Yesterday Philip Hammond – UK chancellor of exchequer – reportedly cautioned against a 2050 target for net zero emissions on the grounds that it would damage the economy and leave the Government with less money for public spending on schools, hospitals and everything else. Cue outrage and the re-trotting out of the 2006 Stern Review. Doesn’t Hammond know that the economic damage of inaction will be significantly higher than the cost of action?!

I’d wager that he does recognise this, but he also knows that if the UK was to unilaterally ‘take action’ on climate change there would be no guarantee whatsoever that other countries would do the same. And if the majority of other countries (especially the bigger ones) don’t take action, the UK, in taking action, will bear the cost of taking action and the cost of climate chaos. The UK is not going to be spared rising sea levels just because it was one of the countries that took action. In short, we can’t stop climate change on our own; we are a small player in this.

So, even if we started a rapid ‘Project Drawdown’ and succeeded in reaching net zero by 2050 (or preferably much earlier), it would all be for nothing because the relative inaction of the major polluters would push temperatures above 2°C or 3°C anyway.

Now, some folk, in a nod to this first-mover problem, will pooh pooh this sort of defeatist thinking, by indulging in some classic British exceptionalism. They will say things like: ‘The UK is in an enormously powerful position to take leadership, with its strengths in research and development, in innovation, in finance in the City, with our skills in city planning – there is enormous potential here.’ (Lord Stern, quoted by Fiona Harvey). To which the simple response is: yes we can lead, but it doesn’t mean anyone is going to follow. We’re not as powerful, or influential as some like to think we are. Why, for example, would any of neighbours follow our lead? After all we’re the ones currently embarked on the catastrophically misguided project of leaving the European Union.

In fact, I can think of more than one national leader who will observe the UK making life hard for a heavy industry like steel manufacturing and rub their hands in glee as they invite said company to set up business in their country instead.  
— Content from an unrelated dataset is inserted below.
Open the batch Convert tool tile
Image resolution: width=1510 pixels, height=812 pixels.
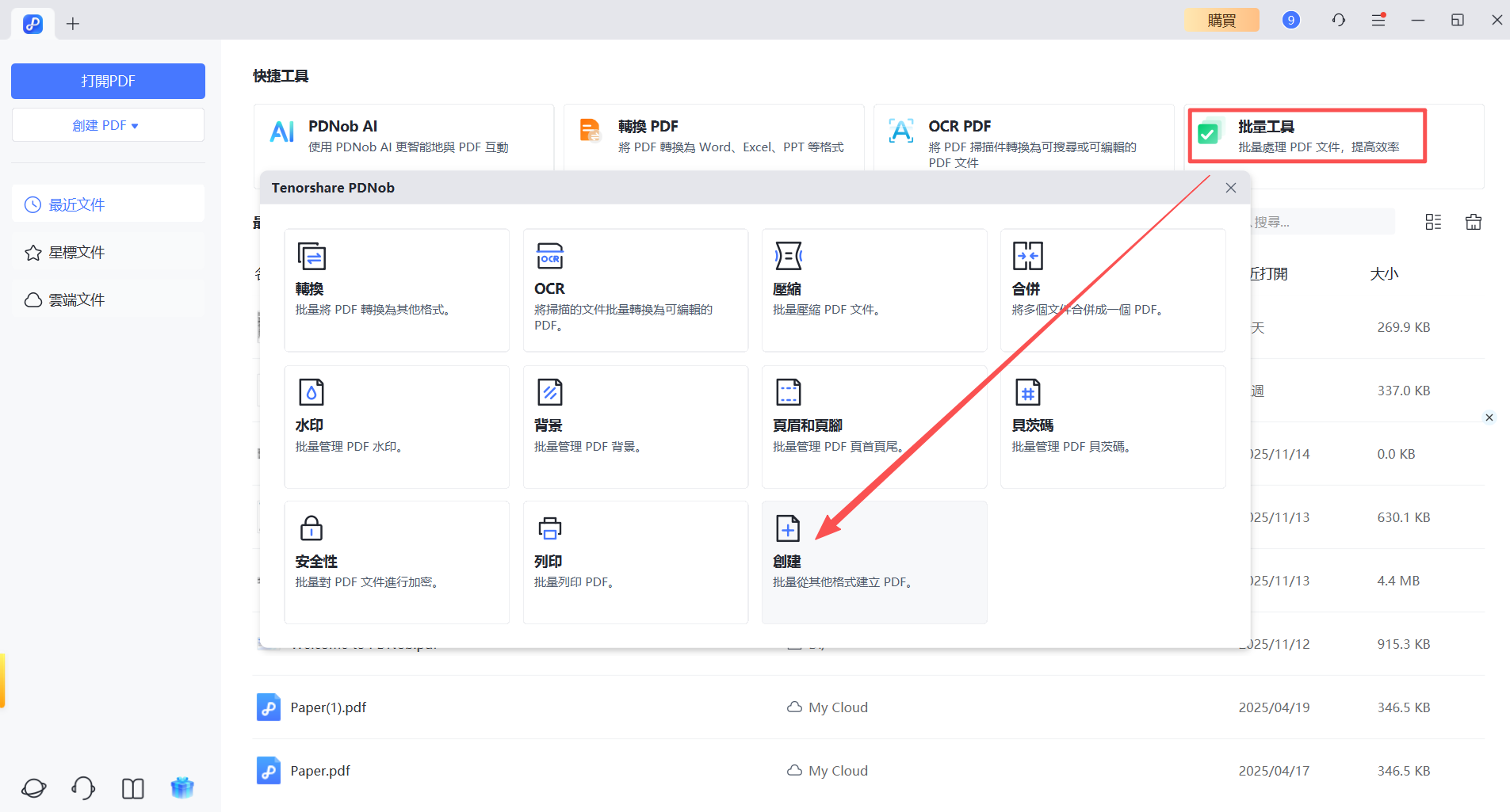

This is not to say I agree with Philip Hammond, I categorically don’t, I too am angry with Philip Hammond. I think we should take action even if it comes at a cost (as we keep getting told, we are the fifth, or maybe ninth, richest economy in the world, either way we can afford it).

But, I’m not just angry with Philip Hammond. He is acting just like every other Finance Director of every country or company the world over. I am angry with all the Philip Hammond’s. Even though every Philip Hammond probably knows that Lord Stern is right - action now to prevent chaos later is the economically prudent thing to do - they also know that all the other Philip Hammond’s have an incentive to cheat (not take action) and free ride off the benefits of everyone else’s action. Philip Hammond doesn’t trust the other Philip Hammond’s; he thinks most of them will cheat so decides to cheat too. All the other Philip Hammond’s feel the same, hence almost total inaction on climate change.

What then is the case for the UK Government committing itself to a target of net zero by 2050 (or indeed 2030)? The thinking I fall back on time and again is the simple premise I once heard Dr Rowan Williams say about environmental behaviour change: the right thing to do, is the right thing to do. Whether or not we succeed, we should still try, because in trying and being willing to give up something of ourselves for the sake of others, we can show those who are suffering and those who are most vulnerable, that we care about them. Not acting, despite knowing we need to, looks callous and selfish.

Finally, we should also do everything we can to enable people to cope and adapt to climate change and its intensifying impacts. It doesn’t look like the free-rider problem is going to go away anytime soon. In recognition of that enabling adaptation, compensation for loss and damages and support for climate refugees may in fact turn out to be the most urgent form of action.